The highly concentrated version of the natural oils in plants is known as Essential oils. The essential oils are extracted from plants through a process called distillation. It is most commonly done through steam or water and various parts of the plant like plant roots, leaves, stem, flowers or bark are used.

Essential oils exhibit the characteristic fragrance and properties of the plant it is extracted from. It also contains the true essence of its parent plant. Essential oils have some amazing healing, medicinal and therapeutic properties of the plant.

There are varieties of essential oils in the market which makes choosing the right one an extremely difficult task. Purchasing the right essential oil is a challenge for aromatherapists also as it is not easy to know what is in the bottle that you have purchased.

There are many unscrupulous sellers out there who are ready to deceive customers by selling them fake essential oils. The fake essential oils are nothing like the real essential oils and contain cheaper seed oils and nuts but are sold at real prices.

The fake essential oils are mixed with synthetics to make it resemble the scent of the plant. The high-cost of the essential oils is because it is the natural oil extracted from the plant through a lengthy process by fake oils have no natural ingredients in them.

If you are also a great admirer of essential oils, we have some red-flags for you which will stop you from buying fake essential oils.

1. The way it Pours – This step can only be performed once you have purchased your oil. Closely unscrew the cap, and notice the way it is sealed. If it is pure, it needs to be sealed with an “orifice reducer” which controls the number of drops that come out at once.

This is an important thing as it will ensure the correct dose and increase the shelf-life of the oil which is susceptible to oxidation. Avoid rubber or plastic droppers as they tend to release synthetic impurities into the oil.

2. The Name says it all – Pure essential oils will have the common name of the oil as well as the Latin name. If the Latin name is missing, it may be a non-essential oil that simply has perfume added to give a scent.

If the essential oil is real, the label should always indicate 100% pure oil. When there is no such label, it implies there is a chance it has been altered, or even mixed with something else. Essential oil needs to be pure to be effective. Essential oils should have the word “Essential.” No Essential means lower-price hybrid. It indicates that it is just a perfumed oil and not an essential oil and lacks therapeutic properties.

You can also perform a simple test – Place one drop of essential oil on white paper and let it dry. If an oily ring is formed, then it is a fake essential oil.

3. The Price – While high price does not necessarily guarantee high quality, it is important to be careful with essential oils coming at super-cheap prices. Remember a rule – essential oils are usually costly.

To fill a single bottle of essential oil, it takes a ton of plant material. And if the plant is rare or scarce, it further increases the price. Many essential oils like rosemary, sweet orange, lavender can be found easily and therefore comes at an ideal price.

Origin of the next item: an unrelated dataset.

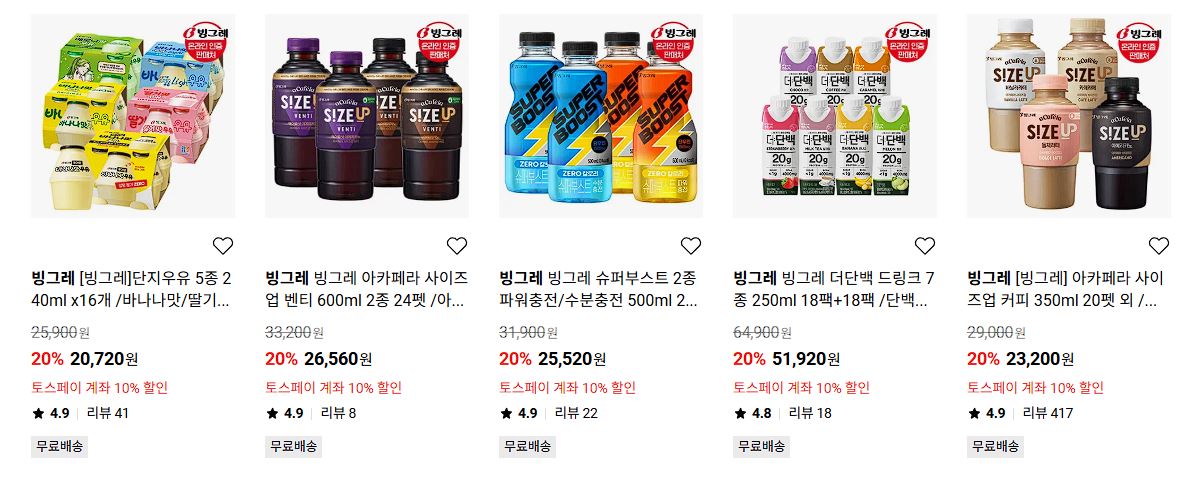This screenshot has height=490, width=1182.
Task: View Size Up 350ml coffee bottles image
Action: point(1069,116)

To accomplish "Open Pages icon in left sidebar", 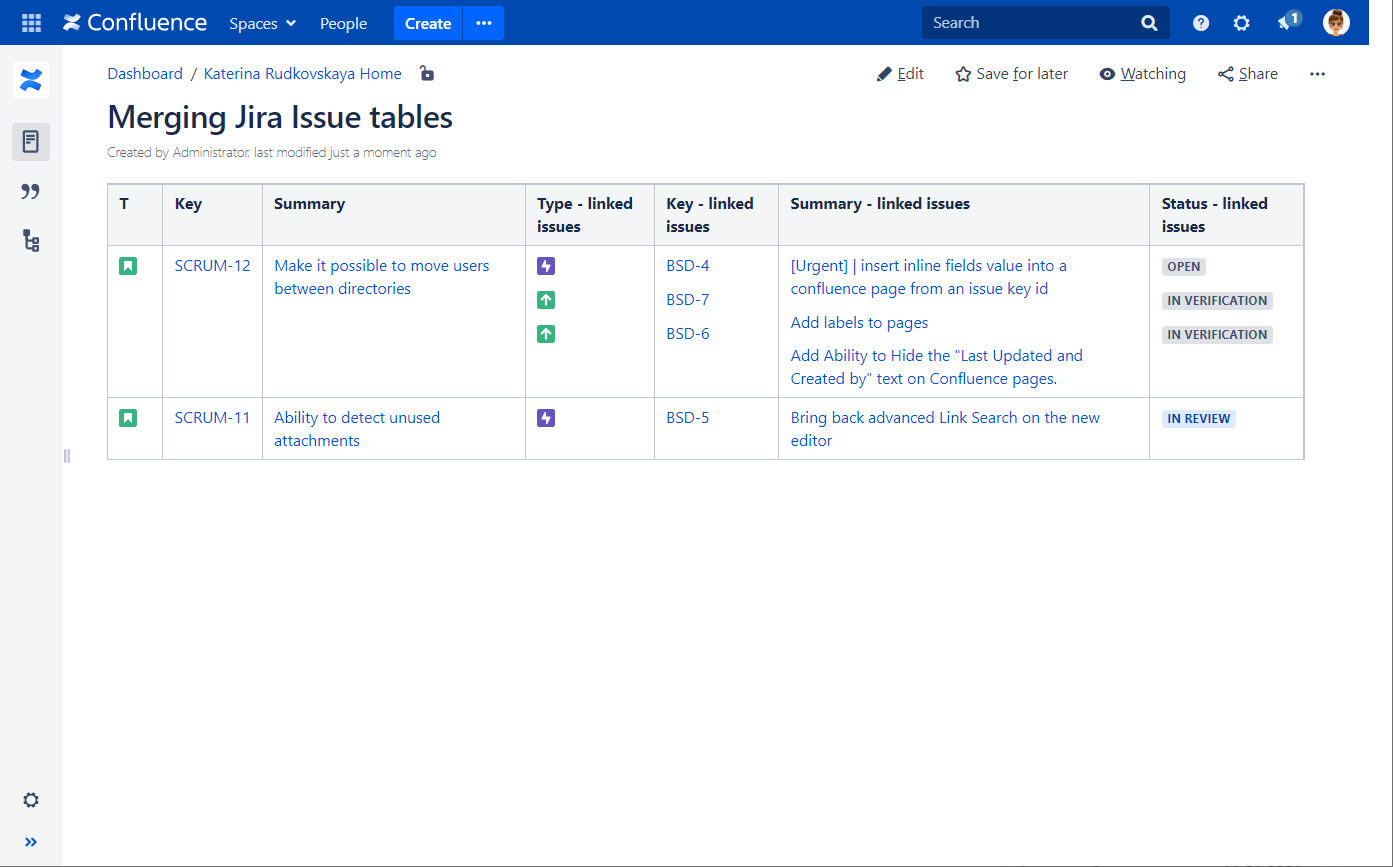I will 31,142.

Oils such as chamomile, helichrysum, jasmine, rose, and lemon balm varieties are quite expensive. To be sure, you can do research about the prices of essential oils on the internet.

4. The Container – Essential oils should always be stored in glassware containers because their strong chemical compounds break down and react with plastic.

Furthermore, the glass should always be in amber or dark blue colour to protect the oil from ultraviolet heat. Bottles must be kept in a cool place because heat interferes with the chemical composition of the oil.

5. The Feel – To test this, take any seed, nut oil in between the thumb and index finger of one hand and essential oil on the other. Now, feel the difference yourself.

Good or true essential oils will not feel greasy or thick (exceptions are heavy essential oils such as German chamomile, sandalwood, patchouli, etc.).

The above-mentioned tests are some tell-tale signs to detect if your essential oils are fake or real. And, if you really want to put your essential oil to the best use, always buy the real one.